The war on savers, more than just CD interest rates

Recently we read Robert Wenzel’s brazen speech delivered at the fed. Regardless of who actually attended the speech, bromances are spawning.

In conclusion, it is my belief  that from start to finish  the Fed is a failure. I believe faulty methodology is used, I believe that  the justification for the Fed, to bring price and economic stability, has never been a success. I repeat, prices since the start of the Fed have climbed by 2,241% and there have been over the same period 18 recessions...The noose is tightening on your organization, vast amounts of money printing are now required to keep your manipulated economy afloat. It will ultimately result in huge price inflation, or,  if you stop printing, another massive economic crash will occur. There is no other way out.

We all know interest rates for savings are hardly anything to get excited about. Anyone can feel the pinch at the grocery store while seeing their money in a CD is loosing spending power. But, is the Fed’s policy of keeping interest rates low just hurting your savings account?

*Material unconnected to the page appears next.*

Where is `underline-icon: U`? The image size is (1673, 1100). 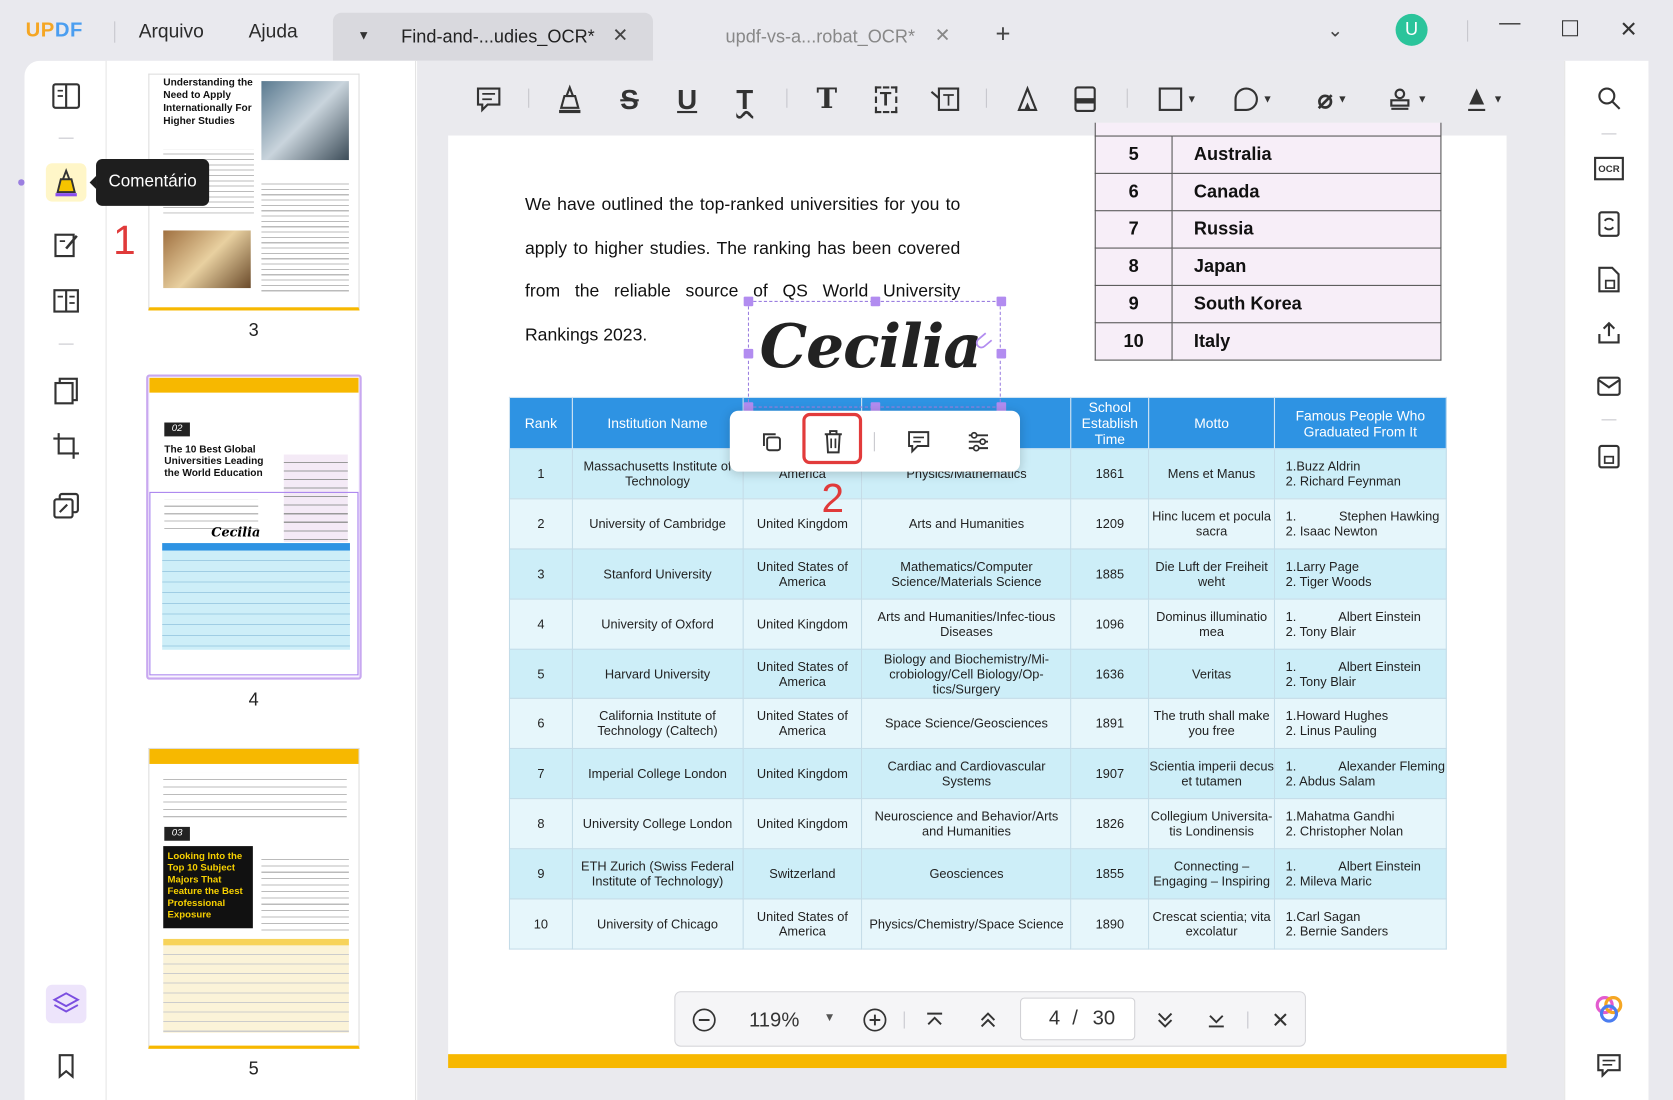 underline-icon: U is located at coordinates (687, 99).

Here are three other ways low interest rates are hurting savers.

1) Insurance products – Believe it or not, insurance companies like to make a profit, or at least, stay afloat.  But, when they issue a policy, they put in some fancy statistic work by geniuses genii who passed some practically impossible tests.  They also account for the current interest rate.  If interest rates are low when they issue the policy, premiums will be higher.  If interest rates are high, premiums will be lower.  Interest rates have a direct effect on insurance premiums.

2) Annuities – Same as #1.  If you are in the market for an annuity, you will have to pay more under a lower interest rate environment than if interest rates were “healthier.”  Thinking of retiring and want a SPIA (single premium immediate annuity)?  Well, we hope you saved up because it is going to be expensive.  Of course, when and if to take out a SPIA is whole ‘nother conversation.  Here is a chart on the Boglehead’s wiki and here is Wade Pfau’s article on SPIA and interest rates.

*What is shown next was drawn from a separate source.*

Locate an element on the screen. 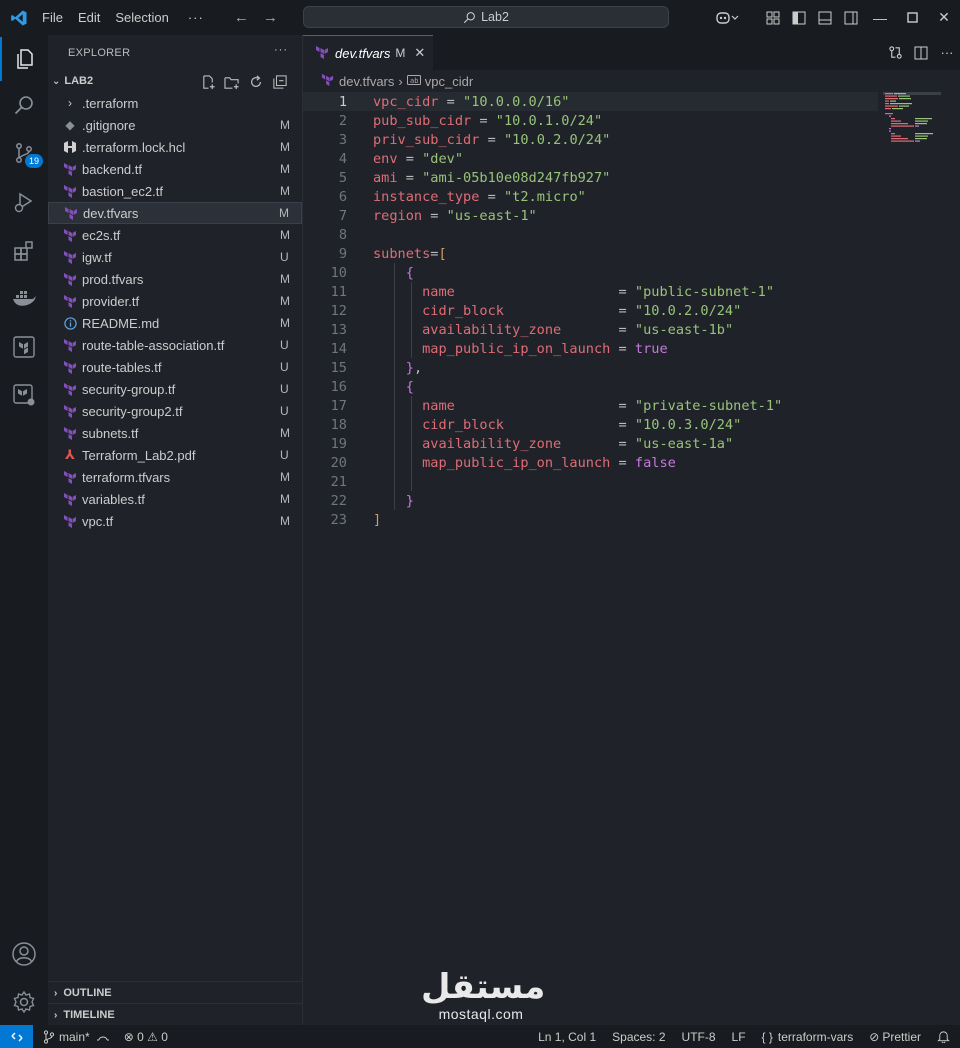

3) College Tuition – While interest rates on Federal student loans aren’t necessarily tracked directly with treasury rates, there is some correlation.  And certainly many private student loans are plus t-bill rates.  But, how does this hurt savers?  There has been a change in the trend of college tuition since about 2001, and it hasn’t been for the better.  When tuition rates rise, students whine.  And since most students borrow money to fund college, one relief that is given to them is lower interest rates.  The message sent to the college is the government will help support their high cost of attendance.  Those who save for their children to go to college will have to save more because of the growing cost of tuition, part of which is fueled by lower borrowing costs.

source: NCES, Digest of education statistics, table 345

So, it’s just not your savings accounts taking a hit.  The lower interest rates hurt savers in other areas as well.  Time will tell how the Fed’s experiment works out.  Let’s hope for the best.


6 Responses to “The war on savers, more than just CD interest rates”

  1. 1 AverageJoe
    May 10, 2012 at 1:54 pm

    My spouse and I were discussing this topic last night.The United States economic engine is built on rewarding debtors. We’re so worried about being kind to people in debt (and to facilitate higher spending) that we’ve neglected savers.

  2. May 11, 2012 at 9:13 am

    The Fed is being pulled from both sides. We have the same problem up here in the north; to raise interest rates or leave them low. The thing is our economy is based on how much people are spending, rather than how much we’re producing. I’m no economist but I would put my money into inflation protected investments like gold, stocks, and i-bonds right now.

    • May 11, 2012 at 4:06 pm

      Disagree whole heartedly with just about everything you said. We believe there are some part of Keynesian theory that applies to macro-economics. But, as Robert Wenzel pointed out in his speech linked about, there are ipad, ipods, iphones etc. Read the speech.

      Gold is probably one of the worse places you can be right now. It will keep up with inflation. We love i-bonds as much as the next guy, but to run solely to them would be a mistake. And you can only buy $10k/yr and $5k/tax return. Stocks, now we’re talkin’!